§ Exercise:
Every entry in the data below needs to be repeated exactly.

§ Pixel coordinate grounding data:
=== Begin Enclosure ===
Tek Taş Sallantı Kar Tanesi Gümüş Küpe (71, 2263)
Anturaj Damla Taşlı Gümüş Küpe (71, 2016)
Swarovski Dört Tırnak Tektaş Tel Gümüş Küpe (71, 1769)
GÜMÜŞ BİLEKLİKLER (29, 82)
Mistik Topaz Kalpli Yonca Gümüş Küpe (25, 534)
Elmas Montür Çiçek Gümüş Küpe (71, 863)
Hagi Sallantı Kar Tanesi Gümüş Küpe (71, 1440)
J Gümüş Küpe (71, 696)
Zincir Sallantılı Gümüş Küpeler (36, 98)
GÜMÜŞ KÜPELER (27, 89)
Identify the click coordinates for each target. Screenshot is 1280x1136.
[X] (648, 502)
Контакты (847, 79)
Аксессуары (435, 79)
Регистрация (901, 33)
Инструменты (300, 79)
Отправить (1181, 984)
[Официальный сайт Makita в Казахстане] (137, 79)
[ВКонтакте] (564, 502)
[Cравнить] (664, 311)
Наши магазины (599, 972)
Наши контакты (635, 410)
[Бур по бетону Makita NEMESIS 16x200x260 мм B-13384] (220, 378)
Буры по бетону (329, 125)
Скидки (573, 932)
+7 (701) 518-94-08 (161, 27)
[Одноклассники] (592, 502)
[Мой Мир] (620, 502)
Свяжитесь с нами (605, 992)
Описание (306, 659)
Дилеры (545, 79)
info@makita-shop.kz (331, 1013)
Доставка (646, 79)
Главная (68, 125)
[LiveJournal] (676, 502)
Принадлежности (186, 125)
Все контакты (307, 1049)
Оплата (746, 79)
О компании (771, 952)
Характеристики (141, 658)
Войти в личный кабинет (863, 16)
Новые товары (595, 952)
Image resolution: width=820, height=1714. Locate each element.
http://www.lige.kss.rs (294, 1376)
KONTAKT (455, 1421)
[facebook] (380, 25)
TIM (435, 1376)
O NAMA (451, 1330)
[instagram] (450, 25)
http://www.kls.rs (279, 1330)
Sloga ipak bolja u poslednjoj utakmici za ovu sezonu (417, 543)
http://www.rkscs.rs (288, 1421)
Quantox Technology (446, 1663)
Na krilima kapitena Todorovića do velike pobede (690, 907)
=== End Enclosure ===
§ Exercise solution:
Tek Taş Sallantı Kar Tanesi Gümüş Küpe (71, 2263)
Anturaj Damla Taşlı Gümüş Küpe (71, 2016)
Swarovski Dört Tırnak Tektaş Tel Gümüş Küpe (71, 1769)
GÜMÜŞ BİLEKLİKLER (29, 82)
Mistik Topaz Kalpli Yonca Gümüş Küpe (25, 534)
Elmas Montür Çiçek Gümüş Küpe (71, 863)
Hagi Sallantı Kar Tanesi Gümüş Küpe (71, 1440)
J Gümüş Küpe (71, 696)
Zincir Sallantılı Gümüş Küpeler (36, 98)
GÜMÜŞ KÜPELER (27, 89)
Identify the click coordinates for each target. Screenshot is 1280x1136.
[X] (648, 502)
Контакты (847, 79)
Аксессуары (435, 79)
Регистрация (901, 33)
Инструменты (300, 79)
Отправить (1181, 984)
[Официальный сайт Makita в Казахстане] (137, 79)
[ВКонтакте] (564, 502)
[Cравнить] (664, 311)
Наши магазины (599, 972)
Наши контакты (635, 410)
[Бур по бетону Makita NEMESIS 16x200x260 мм B-13384] (220, 378)
Буры по бетону (329, 125)
Скидки (573, 932)
+7 (701) 518-94-08 (161, 27)
[Одноклассники] (592, 502)
[Мой Мир] (620, 502)
Свяжитесь с нами (605, 992)
Описание (306, 659)
Дилеры (545, 79)
info@makita-shop.kz (331, 1013)
Доставка (646, 79)
Главная (68, 125)
[LiveJournal] (676, 502)
Принадлежности (186, 125)
Все контакты (307, 1049)
Оплата (746, 79)
О компании (771, 952)
Характеристики (141, 658)
Войти в личный кабинет (863, 16)
Новые товары (595, 952)
Image resolution: width=820, height=1714. Locate each element.
http://www.lige.kss.rs (294, 1376)
KONTAKT (455, 1421)
[facebook] (380, 25)
TIM (435, 1376)
O NAMA (451, 1330)
[instagram] (450, 25)
http://www.kls.rs (279, 1330)
Sloga ipak bolja u poslednjoj utakmici za ovu sezonu (417, 543)
http://www.rkscs.rs (288, 1421)
Quantox Technology (446, 1663)
Na krilima kapitena Todorovića do velike pobede (690, 907)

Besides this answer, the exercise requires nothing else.